- **Instructions for the task**:
Look below for the line that contains "Task: Open the Basic info tab", then copy it and each following line exactly, through and including the line that contains "Task: Sort table by N° dossier column".

- **Data for review**:
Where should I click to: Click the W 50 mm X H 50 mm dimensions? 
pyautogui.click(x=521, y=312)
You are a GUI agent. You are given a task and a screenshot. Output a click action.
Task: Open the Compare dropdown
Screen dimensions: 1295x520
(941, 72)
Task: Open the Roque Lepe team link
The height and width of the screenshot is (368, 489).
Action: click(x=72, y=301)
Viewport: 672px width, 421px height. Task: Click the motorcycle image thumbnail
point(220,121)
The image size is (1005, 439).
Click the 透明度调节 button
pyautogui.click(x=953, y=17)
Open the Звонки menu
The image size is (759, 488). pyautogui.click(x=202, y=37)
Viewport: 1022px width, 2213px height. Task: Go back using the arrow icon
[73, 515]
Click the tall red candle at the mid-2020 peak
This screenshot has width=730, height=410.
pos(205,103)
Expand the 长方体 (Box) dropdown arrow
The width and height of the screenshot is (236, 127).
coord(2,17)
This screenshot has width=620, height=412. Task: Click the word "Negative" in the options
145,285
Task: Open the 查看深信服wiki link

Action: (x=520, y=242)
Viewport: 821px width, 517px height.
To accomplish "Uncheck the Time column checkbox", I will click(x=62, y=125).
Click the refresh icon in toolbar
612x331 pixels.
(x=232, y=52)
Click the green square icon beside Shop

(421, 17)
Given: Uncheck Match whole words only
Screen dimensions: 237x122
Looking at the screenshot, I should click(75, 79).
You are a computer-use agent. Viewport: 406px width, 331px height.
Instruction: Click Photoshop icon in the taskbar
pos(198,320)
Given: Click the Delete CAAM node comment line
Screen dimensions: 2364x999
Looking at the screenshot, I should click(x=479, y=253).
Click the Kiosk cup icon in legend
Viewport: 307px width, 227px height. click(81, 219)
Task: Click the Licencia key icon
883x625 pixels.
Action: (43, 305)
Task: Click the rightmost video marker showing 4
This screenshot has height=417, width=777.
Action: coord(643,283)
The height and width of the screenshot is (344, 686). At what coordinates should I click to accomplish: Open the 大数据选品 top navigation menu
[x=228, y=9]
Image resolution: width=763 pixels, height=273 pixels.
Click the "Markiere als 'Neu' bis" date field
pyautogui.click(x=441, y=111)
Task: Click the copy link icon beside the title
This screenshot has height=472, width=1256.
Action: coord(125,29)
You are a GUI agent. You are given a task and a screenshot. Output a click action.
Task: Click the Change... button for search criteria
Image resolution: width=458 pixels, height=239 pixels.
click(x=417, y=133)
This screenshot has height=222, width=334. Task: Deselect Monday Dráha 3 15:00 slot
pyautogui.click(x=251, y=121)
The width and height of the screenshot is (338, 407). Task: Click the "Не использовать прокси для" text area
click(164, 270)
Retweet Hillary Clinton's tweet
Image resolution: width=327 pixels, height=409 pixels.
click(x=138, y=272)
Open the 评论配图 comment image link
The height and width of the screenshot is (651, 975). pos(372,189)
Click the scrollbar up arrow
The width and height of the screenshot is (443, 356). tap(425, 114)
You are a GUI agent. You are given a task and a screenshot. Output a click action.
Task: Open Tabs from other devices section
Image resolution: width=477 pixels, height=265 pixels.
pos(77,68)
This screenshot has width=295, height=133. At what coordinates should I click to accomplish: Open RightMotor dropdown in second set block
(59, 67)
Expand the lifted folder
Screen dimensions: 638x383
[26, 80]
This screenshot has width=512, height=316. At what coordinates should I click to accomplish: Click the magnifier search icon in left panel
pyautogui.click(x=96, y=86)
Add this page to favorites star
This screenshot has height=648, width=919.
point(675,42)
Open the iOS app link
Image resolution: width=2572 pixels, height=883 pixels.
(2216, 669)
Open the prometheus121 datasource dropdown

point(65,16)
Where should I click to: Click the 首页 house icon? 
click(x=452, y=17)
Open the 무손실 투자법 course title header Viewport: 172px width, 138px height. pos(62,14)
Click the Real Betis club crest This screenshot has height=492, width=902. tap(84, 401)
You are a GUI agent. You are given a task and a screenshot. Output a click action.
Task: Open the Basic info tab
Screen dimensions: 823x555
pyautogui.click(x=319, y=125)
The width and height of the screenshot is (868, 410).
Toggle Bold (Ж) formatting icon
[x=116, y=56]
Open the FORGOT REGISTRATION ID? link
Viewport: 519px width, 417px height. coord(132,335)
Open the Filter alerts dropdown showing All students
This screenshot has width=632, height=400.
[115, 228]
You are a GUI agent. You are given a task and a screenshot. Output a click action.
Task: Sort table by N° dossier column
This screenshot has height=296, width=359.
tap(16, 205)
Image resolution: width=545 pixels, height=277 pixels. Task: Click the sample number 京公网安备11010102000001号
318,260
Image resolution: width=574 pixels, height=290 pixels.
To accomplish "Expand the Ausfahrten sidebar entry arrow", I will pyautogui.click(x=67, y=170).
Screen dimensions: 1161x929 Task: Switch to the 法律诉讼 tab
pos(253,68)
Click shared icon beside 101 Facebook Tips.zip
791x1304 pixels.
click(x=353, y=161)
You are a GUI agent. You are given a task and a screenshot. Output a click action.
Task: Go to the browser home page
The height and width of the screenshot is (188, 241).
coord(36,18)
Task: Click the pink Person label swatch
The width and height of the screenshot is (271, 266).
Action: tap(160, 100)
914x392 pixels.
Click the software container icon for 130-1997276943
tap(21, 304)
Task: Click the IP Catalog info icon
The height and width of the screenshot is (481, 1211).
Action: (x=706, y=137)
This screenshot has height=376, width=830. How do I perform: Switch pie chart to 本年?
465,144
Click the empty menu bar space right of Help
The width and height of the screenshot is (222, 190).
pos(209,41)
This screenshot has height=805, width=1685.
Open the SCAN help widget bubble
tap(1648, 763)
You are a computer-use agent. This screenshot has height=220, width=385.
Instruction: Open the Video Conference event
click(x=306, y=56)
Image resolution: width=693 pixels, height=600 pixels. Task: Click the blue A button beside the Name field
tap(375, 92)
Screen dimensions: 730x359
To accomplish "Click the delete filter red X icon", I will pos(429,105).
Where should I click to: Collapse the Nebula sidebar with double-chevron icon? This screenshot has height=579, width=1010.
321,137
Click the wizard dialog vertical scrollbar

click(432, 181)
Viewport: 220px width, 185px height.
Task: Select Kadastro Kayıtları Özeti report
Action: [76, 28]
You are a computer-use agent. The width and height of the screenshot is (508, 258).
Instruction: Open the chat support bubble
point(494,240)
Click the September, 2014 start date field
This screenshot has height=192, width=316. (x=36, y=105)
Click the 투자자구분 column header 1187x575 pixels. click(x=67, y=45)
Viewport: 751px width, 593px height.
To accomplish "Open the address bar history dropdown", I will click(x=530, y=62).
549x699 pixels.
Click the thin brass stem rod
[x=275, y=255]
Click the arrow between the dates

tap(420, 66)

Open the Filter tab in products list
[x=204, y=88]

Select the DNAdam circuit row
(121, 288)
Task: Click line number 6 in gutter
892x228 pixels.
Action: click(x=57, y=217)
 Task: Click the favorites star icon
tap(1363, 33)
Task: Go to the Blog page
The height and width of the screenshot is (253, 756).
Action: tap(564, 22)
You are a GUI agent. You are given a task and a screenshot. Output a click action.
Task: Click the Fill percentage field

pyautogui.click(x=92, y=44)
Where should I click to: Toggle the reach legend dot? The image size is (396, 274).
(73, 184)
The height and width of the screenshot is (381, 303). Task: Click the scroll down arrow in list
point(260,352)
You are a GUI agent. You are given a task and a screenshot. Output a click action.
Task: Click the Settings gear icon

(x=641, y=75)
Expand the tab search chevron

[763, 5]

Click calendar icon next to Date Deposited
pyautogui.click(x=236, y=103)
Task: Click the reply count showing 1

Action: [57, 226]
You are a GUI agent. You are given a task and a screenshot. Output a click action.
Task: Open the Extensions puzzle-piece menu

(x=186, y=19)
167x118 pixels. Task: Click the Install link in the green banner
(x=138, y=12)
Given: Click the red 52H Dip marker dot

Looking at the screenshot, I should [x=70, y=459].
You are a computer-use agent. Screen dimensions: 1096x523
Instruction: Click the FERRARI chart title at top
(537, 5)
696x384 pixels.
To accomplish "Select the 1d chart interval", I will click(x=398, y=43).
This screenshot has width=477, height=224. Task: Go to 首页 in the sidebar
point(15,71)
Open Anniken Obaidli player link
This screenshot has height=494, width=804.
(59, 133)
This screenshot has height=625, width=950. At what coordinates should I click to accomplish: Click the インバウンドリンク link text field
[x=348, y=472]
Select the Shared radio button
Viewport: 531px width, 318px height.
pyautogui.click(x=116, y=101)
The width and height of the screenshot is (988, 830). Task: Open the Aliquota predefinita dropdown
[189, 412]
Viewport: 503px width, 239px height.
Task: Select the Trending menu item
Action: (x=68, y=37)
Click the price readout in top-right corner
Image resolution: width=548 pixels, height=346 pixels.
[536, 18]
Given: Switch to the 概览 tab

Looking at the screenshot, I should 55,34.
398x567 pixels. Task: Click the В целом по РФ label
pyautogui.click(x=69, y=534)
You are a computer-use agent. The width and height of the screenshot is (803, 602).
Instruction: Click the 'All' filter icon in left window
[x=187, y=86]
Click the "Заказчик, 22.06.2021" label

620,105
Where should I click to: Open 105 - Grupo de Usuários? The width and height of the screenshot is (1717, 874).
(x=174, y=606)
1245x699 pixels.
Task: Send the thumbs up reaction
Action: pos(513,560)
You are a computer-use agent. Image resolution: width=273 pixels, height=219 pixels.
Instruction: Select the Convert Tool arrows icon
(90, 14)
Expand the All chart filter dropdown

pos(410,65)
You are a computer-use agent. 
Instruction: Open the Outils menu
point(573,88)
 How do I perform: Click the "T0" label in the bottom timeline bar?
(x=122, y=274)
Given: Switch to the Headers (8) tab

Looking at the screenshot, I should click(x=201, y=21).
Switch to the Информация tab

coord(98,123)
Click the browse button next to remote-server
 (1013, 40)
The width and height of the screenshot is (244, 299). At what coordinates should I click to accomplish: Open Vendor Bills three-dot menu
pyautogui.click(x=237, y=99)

- **Exercise output**:
Task: Open the Basic info tab
Screen dimensions: 823x555
pyautogui.click(x=319, y=125)
The width and height of the screenshot is (868, 410).
Toggle Bold (Ж) formatting icon
[x=116, y=56]
Open the FORGOT REGISTRATION ID? link
Viewport: 519px width, 417px height. coord(132,335)
Open the Filter alerts dropdown showing All students
This screenshot has width=632, height=400.
[115, 228]
You are a GUI agent. You are given a task and a screenshot. Output a click action.
Task: Sort table by N° dossier column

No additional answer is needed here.